The bad thing about lex and yacc is that they make me think unnaturally using entities beyond the necessary.
Another bad things is that they hide from me the relationship between language constructs and callbacks.
The AST is not a problem when you construct it.
Last edited by Sergei Steshenko; 03-25-2010 at 04:03 PM.
I tried writing my own parser, and not only did you have to deal with the AST the same amound as with Lex/YACC, you still have to worry about dealing with precedence, etc.
Even with Lex/YACC, you still construct the AST.
...
you still have to worry about dealing with precedence, etc.
Yep - in Perl a hash deals with them nicely. I.e. my piece of code parsing expressions uses such a hash/table, so not a problem to add an operation with its precedence.

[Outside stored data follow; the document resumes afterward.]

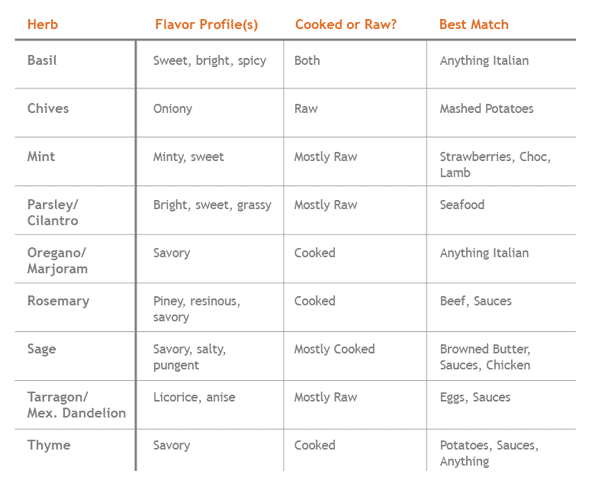Click the Basil herb cell
The height and width of the screenshot is (487, 592).
(42, 60)
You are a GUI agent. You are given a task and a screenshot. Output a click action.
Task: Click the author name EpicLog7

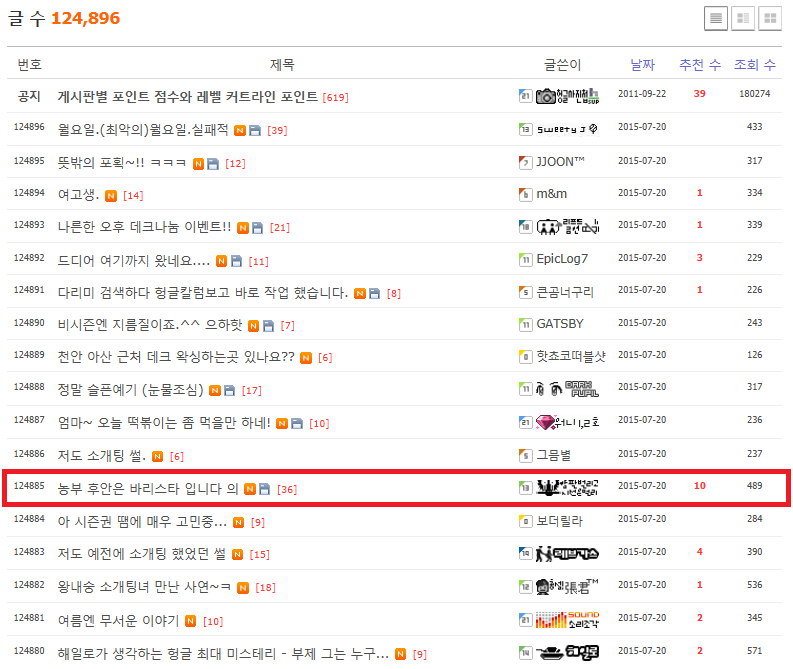pos(562,260)
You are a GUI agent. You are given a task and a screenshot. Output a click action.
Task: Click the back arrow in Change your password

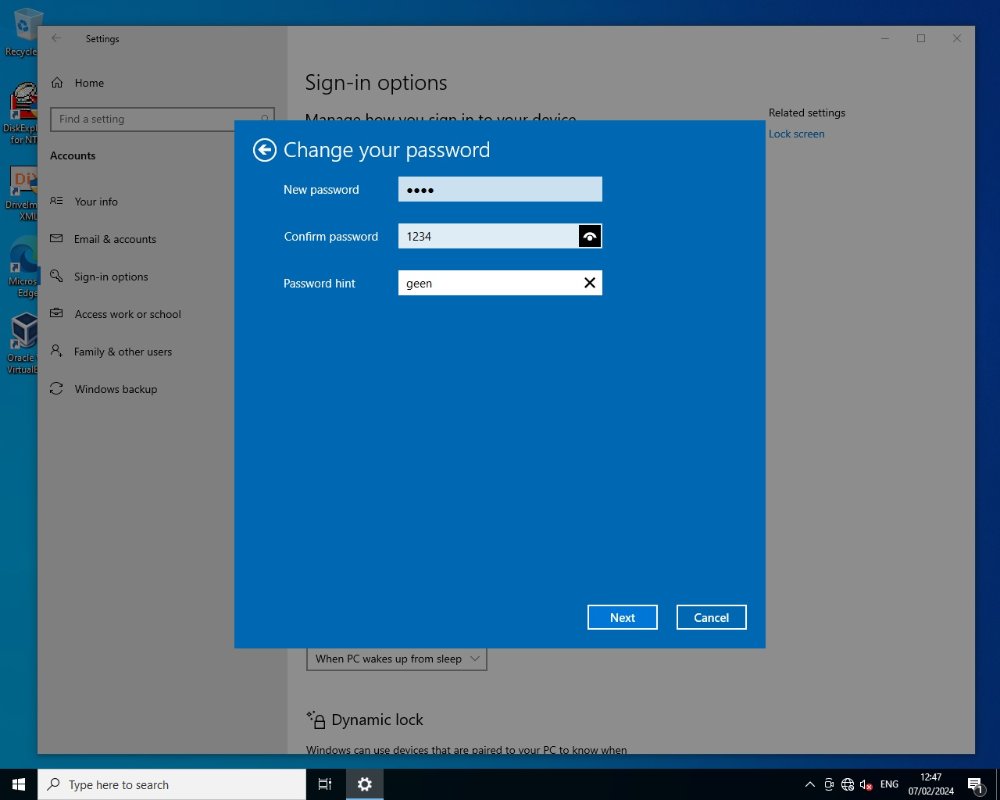pos(264,150)
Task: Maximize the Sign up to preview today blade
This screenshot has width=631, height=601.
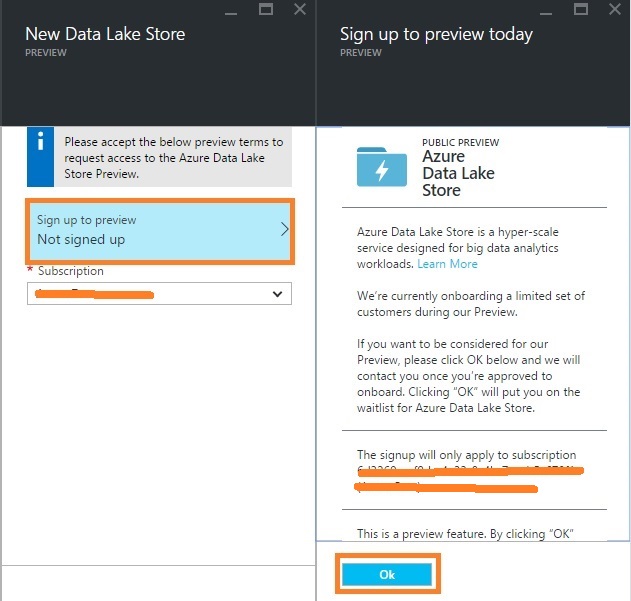Action: tap(581, 9)
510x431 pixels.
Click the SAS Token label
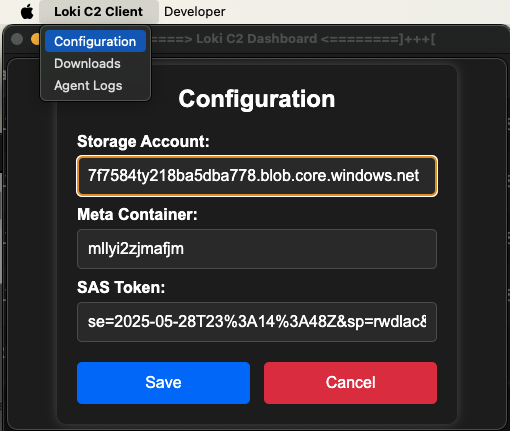(121, 287)
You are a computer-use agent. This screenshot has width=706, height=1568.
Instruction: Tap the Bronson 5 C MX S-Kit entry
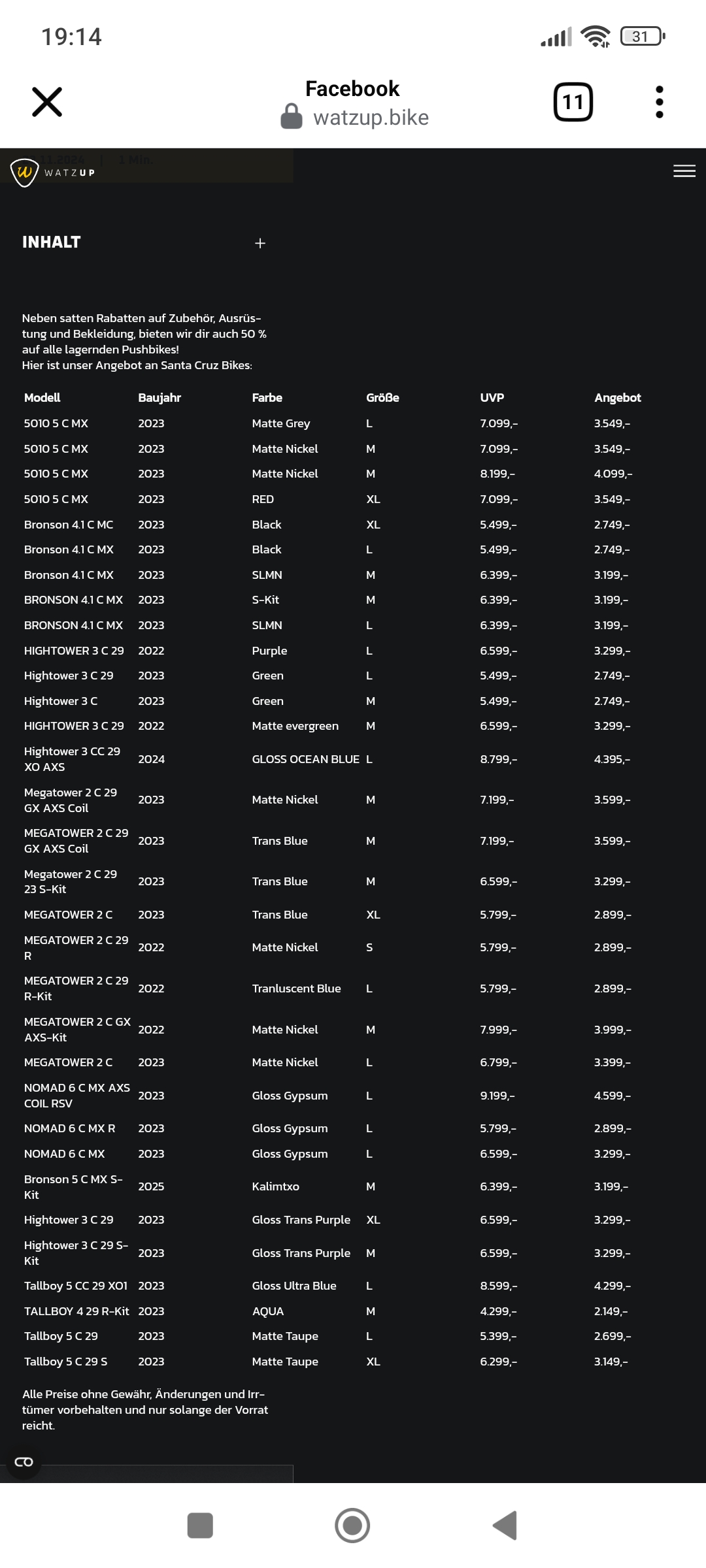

The problem is not in knowing the precedence of the operator, but implementing it.
At the very least, is there some simple explanation on the Internet of how the parsing algorithm works?
About implementing precedences - look for
expression parsing
.
About parsing algorithm - you are starting from a wrong end. Take a piece of paper and/or a text file and describe actions your eyes and your finger(s) perform when you formally analyze a piece of code.
FWIW, fingers are very good analogues of pointers - I am serious.
Again, describe in in plain English how you come to the conclusion that in, say,
Code:
abc = def;
fgh = 123;
xcv = ();
the first two lines/entities are correct and the third is wrong.
There is a reason people don't write computer code (grammars included) in English.
Unless you can explain it in plain English, you can't do it.
Unless you can explain it in English, you can't file a bug against parser/compiler.
Again, think what you are doing with your eyes and fingers in order to check the validity of the
Code:
abc = def;
fgh = 123;
xcv = ();
example.
One short explanation from a professional programmer without any complex formalities was sufficient for me to understand how parsers are implemented. The explanation was essentially in terms of eyes/fingers.
In general, we, humans, are not that stupid compared to computers. I.e. often it is just sufficient to express in code what we normally can explain in plain English as our eyes + fingers actions.